Wharton's jelly stem cells delivered via a curcumin-loaded nanofibrous wound dressings improved diabetic wound healing via upregulating VEGF and IGF genes: An in vitro and in vivo study

Abstract

Diabetic wounds pose an enduring clinical hurdle, marked by delayed recovery, persistent inflammation, and an elevated susceptibility to infections. Conventional treatment approaches often fall short of delivering optimal outcomes, prompting the exploration of innovative methods to enhance the healing process. Electrospun wound dressings offer superior healing, controlled drug release, enhanced cell proliferation, biocompatibility, high surface area, and antimicrobial properties.
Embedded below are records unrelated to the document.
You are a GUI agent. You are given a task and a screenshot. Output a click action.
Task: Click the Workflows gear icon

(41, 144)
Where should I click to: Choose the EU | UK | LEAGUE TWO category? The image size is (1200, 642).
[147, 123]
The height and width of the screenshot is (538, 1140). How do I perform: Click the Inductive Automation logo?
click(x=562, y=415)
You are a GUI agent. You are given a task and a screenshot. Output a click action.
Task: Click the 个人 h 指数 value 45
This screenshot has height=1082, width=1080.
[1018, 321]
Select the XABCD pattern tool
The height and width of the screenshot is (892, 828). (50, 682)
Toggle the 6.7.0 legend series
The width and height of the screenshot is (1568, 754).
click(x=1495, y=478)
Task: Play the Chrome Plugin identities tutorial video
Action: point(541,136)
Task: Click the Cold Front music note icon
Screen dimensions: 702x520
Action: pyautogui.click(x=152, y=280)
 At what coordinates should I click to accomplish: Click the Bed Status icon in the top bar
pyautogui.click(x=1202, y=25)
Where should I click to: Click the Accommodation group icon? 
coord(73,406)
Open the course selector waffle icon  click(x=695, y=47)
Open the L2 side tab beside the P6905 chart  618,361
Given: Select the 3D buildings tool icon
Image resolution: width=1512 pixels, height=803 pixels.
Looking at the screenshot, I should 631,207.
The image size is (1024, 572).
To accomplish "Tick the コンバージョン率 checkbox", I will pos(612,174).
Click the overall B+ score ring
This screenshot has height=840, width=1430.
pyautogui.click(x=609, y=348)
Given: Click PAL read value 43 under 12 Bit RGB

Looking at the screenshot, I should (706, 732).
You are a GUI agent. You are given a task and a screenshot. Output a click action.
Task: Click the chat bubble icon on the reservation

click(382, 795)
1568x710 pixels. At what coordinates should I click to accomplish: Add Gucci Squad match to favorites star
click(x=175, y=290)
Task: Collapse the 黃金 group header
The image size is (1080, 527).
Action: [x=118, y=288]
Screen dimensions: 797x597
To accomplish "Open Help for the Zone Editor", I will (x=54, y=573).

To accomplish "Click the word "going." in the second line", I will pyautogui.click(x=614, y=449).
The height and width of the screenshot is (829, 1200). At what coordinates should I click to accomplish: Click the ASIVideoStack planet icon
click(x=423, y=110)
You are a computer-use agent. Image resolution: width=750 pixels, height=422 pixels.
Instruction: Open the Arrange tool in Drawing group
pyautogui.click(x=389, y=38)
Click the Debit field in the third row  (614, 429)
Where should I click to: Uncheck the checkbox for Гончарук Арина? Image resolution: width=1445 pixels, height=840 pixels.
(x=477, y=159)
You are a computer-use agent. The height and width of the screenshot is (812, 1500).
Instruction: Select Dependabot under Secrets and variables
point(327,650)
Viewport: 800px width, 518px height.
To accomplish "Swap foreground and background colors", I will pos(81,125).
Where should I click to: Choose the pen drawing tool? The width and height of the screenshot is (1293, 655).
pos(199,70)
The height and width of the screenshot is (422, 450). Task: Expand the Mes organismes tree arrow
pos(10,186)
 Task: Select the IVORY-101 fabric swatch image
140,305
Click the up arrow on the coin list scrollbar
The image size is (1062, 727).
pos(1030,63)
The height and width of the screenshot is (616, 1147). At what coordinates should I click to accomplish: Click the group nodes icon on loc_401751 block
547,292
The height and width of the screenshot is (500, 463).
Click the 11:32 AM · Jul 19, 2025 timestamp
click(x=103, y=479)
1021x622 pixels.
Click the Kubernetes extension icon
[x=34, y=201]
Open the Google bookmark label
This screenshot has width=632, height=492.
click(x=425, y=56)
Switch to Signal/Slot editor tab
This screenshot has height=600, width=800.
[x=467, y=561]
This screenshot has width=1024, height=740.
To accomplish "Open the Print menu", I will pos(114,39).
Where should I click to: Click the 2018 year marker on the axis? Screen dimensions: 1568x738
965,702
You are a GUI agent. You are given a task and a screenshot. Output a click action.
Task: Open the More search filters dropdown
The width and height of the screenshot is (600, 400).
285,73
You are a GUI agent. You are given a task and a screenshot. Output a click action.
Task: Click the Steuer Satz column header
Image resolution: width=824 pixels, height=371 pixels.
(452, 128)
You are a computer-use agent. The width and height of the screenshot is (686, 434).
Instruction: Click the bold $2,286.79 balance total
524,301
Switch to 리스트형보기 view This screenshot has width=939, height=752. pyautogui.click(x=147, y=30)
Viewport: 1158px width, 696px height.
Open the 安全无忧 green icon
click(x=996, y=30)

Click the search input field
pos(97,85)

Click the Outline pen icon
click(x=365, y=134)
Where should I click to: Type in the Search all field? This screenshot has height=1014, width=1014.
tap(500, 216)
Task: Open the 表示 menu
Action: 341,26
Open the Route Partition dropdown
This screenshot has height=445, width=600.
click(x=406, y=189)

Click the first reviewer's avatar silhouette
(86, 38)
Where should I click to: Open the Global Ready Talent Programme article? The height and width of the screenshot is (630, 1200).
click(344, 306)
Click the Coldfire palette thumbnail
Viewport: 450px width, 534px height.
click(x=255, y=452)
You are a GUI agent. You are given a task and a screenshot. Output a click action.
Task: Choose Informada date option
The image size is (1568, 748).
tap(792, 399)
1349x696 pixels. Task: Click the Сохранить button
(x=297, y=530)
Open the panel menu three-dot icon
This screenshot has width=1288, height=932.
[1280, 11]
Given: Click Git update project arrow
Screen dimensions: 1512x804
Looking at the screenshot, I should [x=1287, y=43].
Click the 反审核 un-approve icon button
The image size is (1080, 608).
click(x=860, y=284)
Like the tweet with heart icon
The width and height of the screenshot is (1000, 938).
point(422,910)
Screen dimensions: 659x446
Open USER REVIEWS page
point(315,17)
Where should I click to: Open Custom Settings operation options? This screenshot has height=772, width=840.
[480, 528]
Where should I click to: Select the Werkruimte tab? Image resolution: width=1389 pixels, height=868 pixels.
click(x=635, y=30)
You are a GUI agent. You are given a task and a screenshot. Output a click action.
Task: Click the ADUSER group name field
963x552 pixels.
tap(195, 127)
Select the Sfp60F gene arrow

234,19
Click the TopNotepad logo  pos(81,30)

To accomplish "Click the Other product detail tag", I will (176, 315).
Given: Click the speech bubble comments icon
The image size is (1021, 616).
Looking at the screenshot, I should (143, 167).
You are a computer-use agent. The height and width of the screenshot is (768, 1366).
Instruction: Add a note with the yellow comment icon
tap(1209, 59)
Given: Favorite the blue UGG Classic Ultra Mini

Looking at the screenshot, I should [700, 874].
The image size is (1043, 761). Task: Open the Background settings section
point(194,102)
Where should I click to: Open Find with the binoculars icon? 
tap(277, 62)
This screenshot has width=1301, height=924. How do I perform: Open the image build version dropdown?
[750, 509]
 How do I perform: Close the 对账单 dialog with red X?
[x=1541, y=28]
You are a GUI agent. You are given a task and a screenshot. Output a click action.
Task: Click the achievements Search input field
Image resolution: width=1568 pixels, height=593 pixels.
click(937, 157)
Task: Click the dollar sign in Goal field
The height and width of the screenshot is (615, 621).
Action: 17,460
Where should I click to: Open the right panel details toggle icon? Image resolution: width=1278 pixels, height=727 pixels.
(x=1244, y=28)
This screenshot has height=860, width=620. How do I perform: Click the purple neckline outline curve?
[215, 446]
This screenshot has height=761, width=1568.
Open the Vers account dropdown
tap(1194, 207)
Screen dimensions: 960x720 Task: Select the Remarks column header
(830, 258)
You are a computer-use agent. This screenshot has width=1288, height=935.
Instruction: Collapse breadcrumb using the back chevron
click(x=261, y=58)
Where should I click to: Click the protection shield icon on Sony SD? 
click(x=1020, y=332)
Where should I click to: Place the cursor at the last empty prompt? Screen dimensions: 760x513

In the current study, polycaprolactone/gelatin-based nanofibrous wound dressings were developed for the delivery of Wharton's jelly stem cells and curcumin into the diabetic wounds bed. Curcumin was loaded into the polycaprolactone/gelatin solution and electrospun to produce curcumin-loaded scaffolds. In vitro experiments including scanning electron microscopy, cell viability assay, release assay, hemocompatibility assay, cell proliferation assay, and antibacterial assay were utilized to characterize the delivery system. Then, curcumin-loaded scaffolds were seeded with 30,000 Wharton's jelly stem cells and implanted into a rat model of diabetic wounds. Study showed that the scaffolds containing both Wharton's jelly stem cells and curcumin significantly improved diabetic wound closure (86.32 3.88% at the end of 14th day), augmented collagen deposition, and improved epithelial tissue formation. Gene expression studies showed that VEGF and IGF genes were significantly upregulated by the co-delivery system. Our developed system may have augmented diabetic wound healing via upregulating pro-healing genes.